Hacker News new | ask | show | jobs
by TACIXAT 2359 days ago
>Human babies don’t get tagged data sets, yet they manage just fine, and it’s important for us to understand how that happens

I do not really understand this. Human babies get a constant stream of labeled information from their parents. Contextualized speech is being fed to them for years. Toddlers repeat everything you say. Is this referring to something else that babies can do?

6 comments

I'm curious to know what you mean by "labelled information".

I'm guessing that what you are calling "labelled information" is various forms of encouragement or discouragement that could be considered positively and negatively "labelled" examples.

If that is the case, linguistics research back in the '70s found that infants get almost no negative examples of, in particular, language. For example, a parent will not correct a child by saying, "no you can't say 'eated' because then you could also say 'sitted'". Instead they will correct by saying "no, you should say 'ate'" etc. That is important because there was a famous proof in inductive inference (the precursor to computational learning theory) that languages higher in the Chomsky hierarchy than regular languages cannot be learned from positive examples alone. And yet, babies eventually learn to speak human languages, which are assumed to be at least context-free. Chomsky used these findings to support his claim of a "universal grammar" or innate language endowment [1].

If you are talking about multi-class labelling, that's even harder to imagine. In machine learning, a multi-class classifier will map inputs to some set of categorical labels (i.e. a set of integers) but the mapping from those labels to concepts that a human would recognise, such as 1:cat, 2:bat, 3:hat, etc, must be perormed manually, because the classifier and humans do not have a shared understanding of what e.g. "cat", "bat" and "hat" mean. The classifier only knows 1,2,3... etc, the human knows that "1 means cat". How would this lack of shared context be resolved between an adult and a baby, so that the adult could provide "multi-class labels"?

___________

[1] Sorry that I don't have any references for all this handy- I can try to dig some up if you're interested, but you could start by reading the wikipedia page on Language Identification in the Limit, which is about the famous result from inductive inference I mention (also known as Gold's result from the man who derived it):

https://en.wikipedia.org/wiki/Language_identification_in_the...

By now, the Chomskian approach to linguistics is not unchallenged anymore and there is some doubt on whether the "poverty of stimulus" argument holds any water (see e.g. [1]).

IMHO, modern cognitive science based approaches (such as by Tomasello and others) have a better chance of explaining how language is acquired than the hypothesising of the 70s.

I don't have time now to go into more references, but the question is far from settled.

[1] https://scottthornbury.wordpress.com/2015/06/07/p-is-for-pov...

I agree that the matter is not settled [edit: in the sense that there is criticism of Chomskian linguistics, from linguists] and that there is debate on the poverty of the stimulus and universal grammar etc, but the post you link to is not a very good summary of it. I recommend Alexander Clark's "Linguistic Nativism and the Poverty of the Stimulus" for a good look on the subject from the non-Chomskian poit of view.

Note however that, as far as I understand it, there is no controversy about the lack of negative examples of language given to children by their parents.

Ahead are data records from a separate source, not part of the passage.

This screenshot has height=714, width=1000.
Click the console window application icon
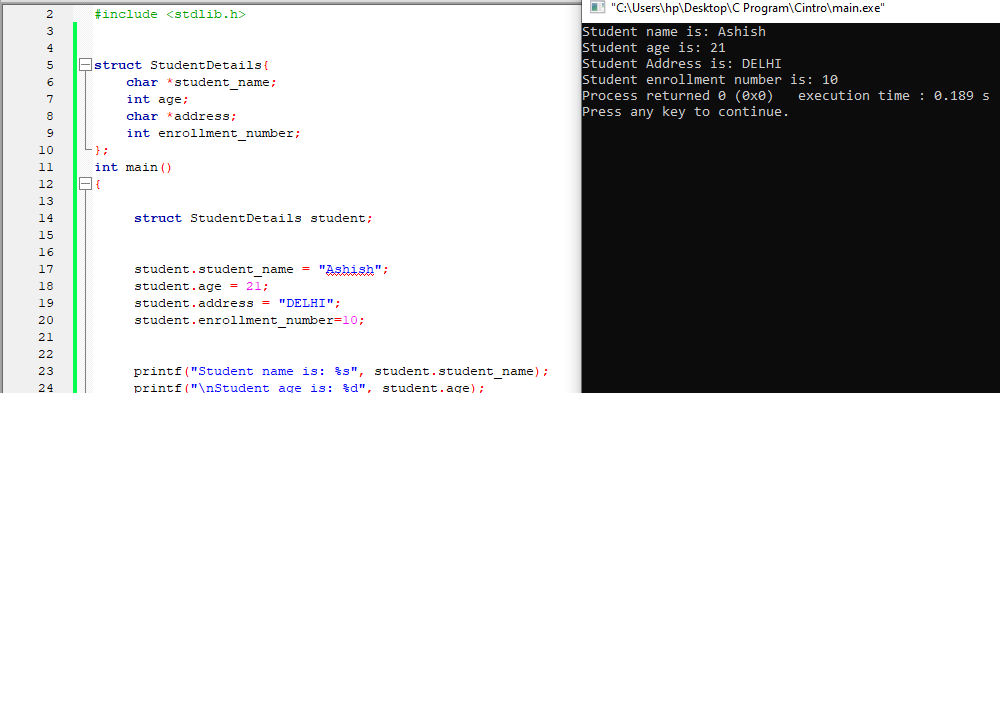click(597, 7)
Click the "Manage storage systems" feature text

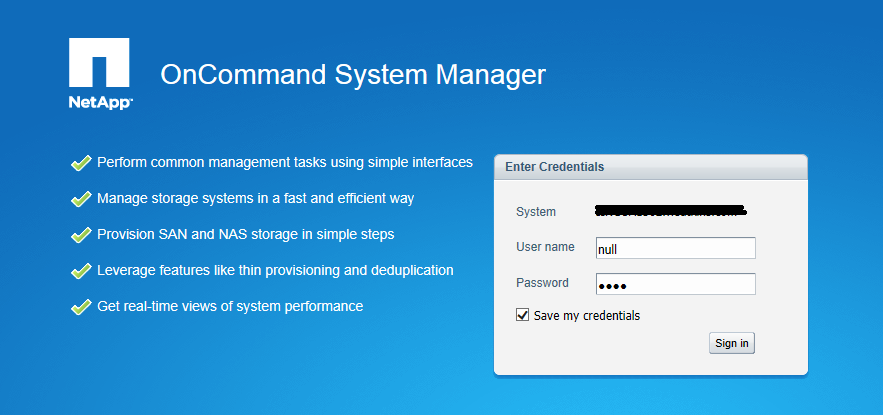point(255,198)
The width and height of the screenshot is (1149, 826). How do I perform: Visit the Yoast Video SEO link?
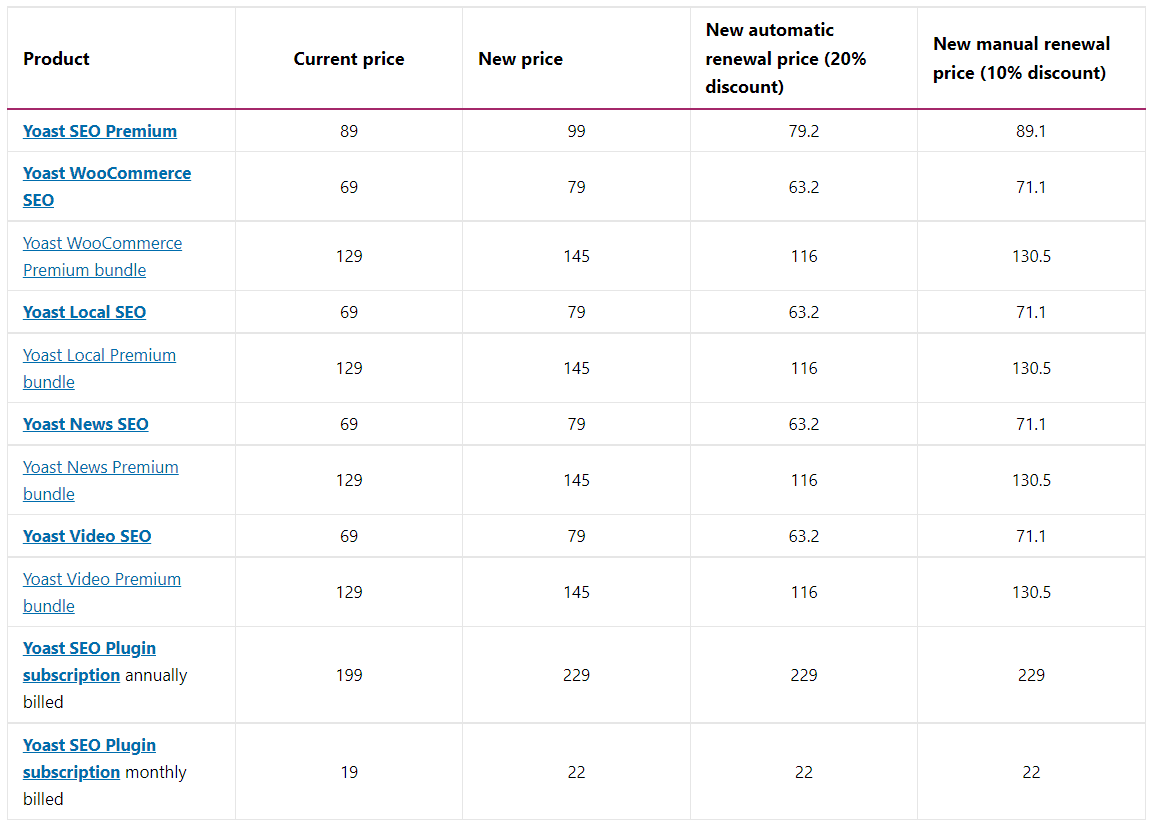tap(87, 536)
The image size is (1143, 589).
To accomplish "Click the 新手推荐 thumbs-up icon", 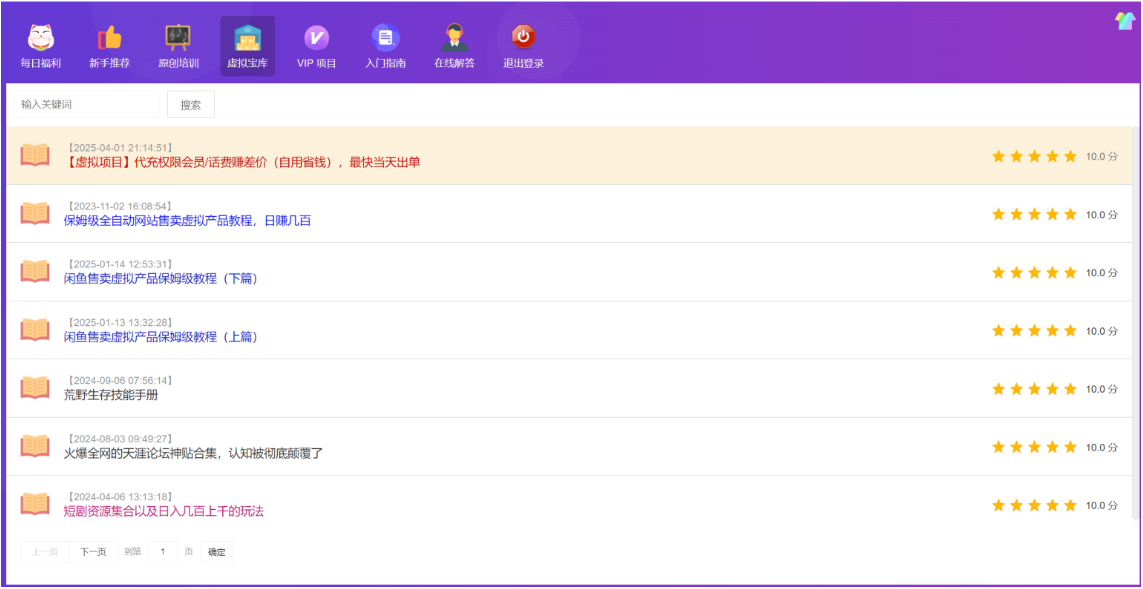I will 109,39.
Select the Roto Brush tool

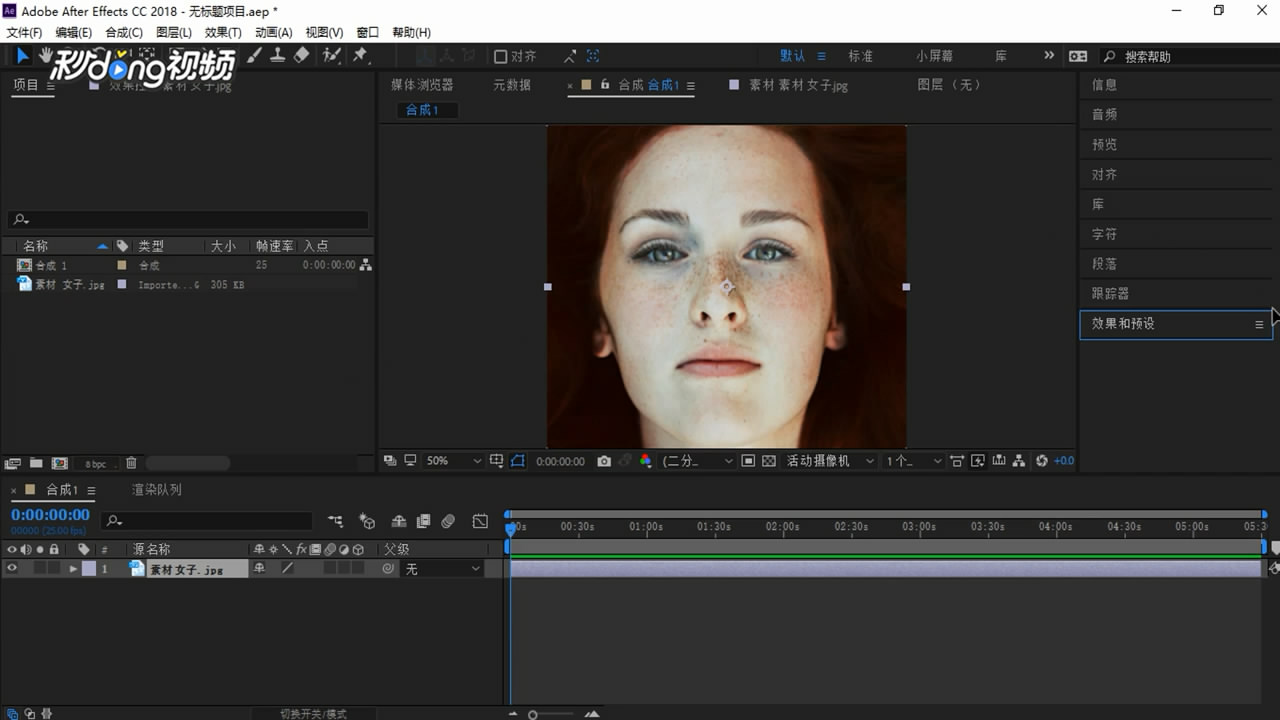coord(332,55)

Fair, I just looked for the first reference I could find. I haven't done any real linguistics in years, although I vividly remember the arguments. Especially that Evans & Levinson article 10 years or so back ("The Myth of language universals") which generated quite some heat. If I have time, I will check out your reference.

Not sure about the negative examples; but language acquisition was never my focus area anyway.

I would just generally be cautious about applying formal language theory too readily to linguistics, that's all I wanted to say.

> How would this lack of shared context be resolved between an adult and a baby, so that the adult could provide "multi class labels"?

The baby would do multi-modal learning - learning the associated sound (name) with an image (object).

I don't think the parent and baby lack a shared context. They are both agents in the same environment, who often interact and cooperate to achieve goals and maximise rewards. The baby understands the world much earlier than can speak, the context is there.

I dont' know if it's a good idea to mix terminology from machine learning (or game theory?) in the subject of human learning, like you do. At some point the analogies become a bit too far-fetched. Parents and babies "are agents who interact to maximise rewards"? That just sounds like taking an analogy and running with it, and then putting it in a rocket and sending it to Mars. We have no idea why and how babies think or decide to behave how they behave.

This is one reason why I'm confused about the OP's use of "labelled information". Clearly that is a term borrowed from machine learning to describe something that happens in the real world- but, what?

There may be some kind of labeling encoded in genes. One thing that it is safe to assume is genetically encoded somehow is that sounds made by your parents/humans around you is worth repeating while other sounds are not.

However, past that, the actual sounds themselves, and any association to meaning, are pretty far from tagged data sets. Stuff like the specifics of language (e.g. that a dog is called 'dog') are definitely learned, and children learn them with typically only a handful of stimuli, often a single one.

For contrast, imagine training a model with raw sound data tagged only with "speech" vs "not speech" (and probably only a few thousand data points at that) and I will be amazed if it can recognize a single word. And babies don't just learn words, they learn their association to things they see and hear, and grammar, and abstract thought.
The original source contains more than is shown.